:: DIRECTIONS ::
Take the line that contains "Instruction: Click JP size 24.5 cell" and all lines after it, up to and including the last line of the data, and write them out exactly; nothing else belongs in the answer.

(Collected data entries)
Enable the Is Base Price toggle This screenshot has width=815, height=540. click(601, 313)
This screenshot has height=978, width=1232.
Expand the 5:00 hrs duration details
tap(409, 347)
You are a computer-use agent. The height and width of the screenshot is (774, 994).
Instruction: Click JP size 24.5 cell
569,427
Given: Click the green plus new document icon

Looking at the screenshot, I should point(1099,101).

:: WRITTEN RESPONSE ::
Instruction: Click JP size 24.5 cell
569,427
Given: Click the green plus new document icon

Looking at the screenshot, I should point(1099,101).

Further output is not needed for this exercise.